§ Consigne écrite 1
Mettez à jour le passage du document source commençant à "La pièce transpose" et se terminant à "les chants liturgiques.", en y remplaçant "sobriété" par "retenue", puis reproduisez-le.
§ Consigne écrite 2
Répondez brièvement aux questions suivantes d'après le document source.
(a) Quel âge avait Taniguchi le 9 août 1945 ?
(b) Qui a écrit le livret de la pièce ?
(c) De quelle organisation Taniguchi fut-il l'un des fondateurs ?

§ Document source
Le Facteur de Nagasaki
12 oct. 2025La maison de la Culture du Japon à Paris réjouit une nouvelle fois les amateurs de culture japonaise avec la présentation, du 9 au 11 octobre, d’une pièce de nô contemporaine : Le Facteur de Nagasaki, adapté du livre The Postman of Nagasaki de Peter Townsend, paru en 1984.
Le 9 août 1945, Taniguchi, alors facteur âgé de seize ans, est grièvement blessé alors qu’il distribue le courrier à vélo. Quarante ans plus tard, Townsend part à sa rencontre et publie en 1984 The Postman of Nagasaki, un témoignage bouleversant sur la résilience et la dignité humaine.
La rencontre de deux mondes
Le Facteur de Nagasaki, présenté à la Maison de la culture du Japon à Paris, est une œuvre singulière dont le livret a été écrit par Shônosuke Ôkura, maître de tambour de hanche (ôtsuzumi) qui repose sur une rencontre réelle : celle de Sumiteru Taniguchi, survivant du bombardement atomique de Nagasaki, et Peter Townsend, ancien pilote britannique de la Royal Air Force.
La pièce transpose cette rencontre dans le langage du théâtre nô, art traditionnel japonais vieux de plusieurs siècles. Sa sobriété, sa lenteur stylisée et sa puissance évocatrice s'inspirent souvent des récits mythiques peuplés de divinités, de démons et d’hommes vils ou vertueux. Mais ici, le nô se modernise : le livret de Shônosuke Ôkura s’inspire d’un fait historique récent et les personnages incarnent des figures contemporaines. Ce dialogue entre passé et présent, Japon et Occident, guerre et réconciliation, donne à la pièce une portée universelle. C’est une rencontre entre deux mondes initialement opposés suivant les points de vues géographiques, culturels, temporels, qui se fait dans la poésie lancinante du nô qui rappelle les chants liturgiques.
Une ode à la paix
Le Facteur de Nagasaki est avant tout une méditation sur la mémoire et la paix. À travers la figure de Taniguchi, le spectacle rend hommage aux hibakusha, les survivants des bombes atomiques, et à leur combat pour un monde sans armes nucléaires. Taniguchi fut l’un des fondateurs de l’organisation Nihon Hidankyo qui milite pour l’abolition des armes atomiques et a reçu le prix Nobel de la paix. La pièce ne cherche pas à reconstituer les horreurs de la guerre mais à en préserver la mémoire pour mieux les transcender. Elle prend la forme d’une prière adressée aux divinités afin qu’une telle horreur ne se reproduise jamais et que les Hommes se rappellent qu’ils sont tous liés.

§ Enregistrements fournis
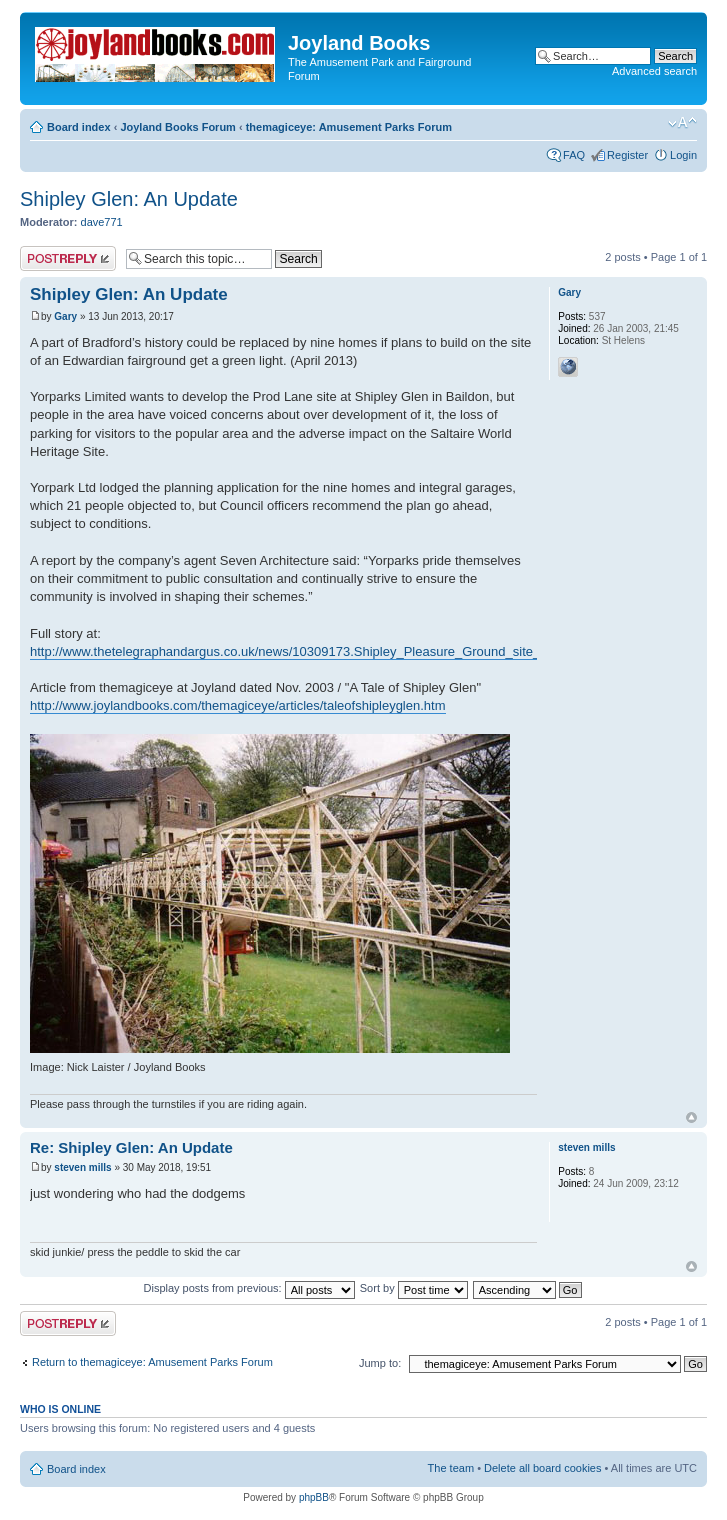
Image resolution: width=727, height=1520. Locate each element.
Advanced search (654, 71)
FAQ (574, 155)
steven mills (82, 1167)
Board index (79, 127)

§ Résultat produit 1
La pièce transpose cette rencontre dans le langage du théâtre nô, art traditionnel japonais vieux de plusieurs siècles. Sa retenue, sa lenteur stylisée et sa puissance évocatrice s'inspirent souvent des récits mythiques peuplés de divinités, de démons et d’hommes vils ou vertueux. Mais ici, le nô se modernise : le livret de Shônosuke Ôkura s’inspire d’un fait historique récent et les personnages incarnent des figures contemporaines. Ce dialogue entre passé et présent, Japon et Occident, guerre et réconciliation, donne à la pièce une portée universelle. C’est une rencontre entre deux mondes initialement opposés suivant les points de vues géographiques, culturels, temporels, qui se fait dans la poésie lancinante du nô qui rappelle les chants liturgiques.

§ Résultat produit 2
(a) Seize ans.
(b) Shônosuke Ôkura.
(c) Nihon Hidankyo.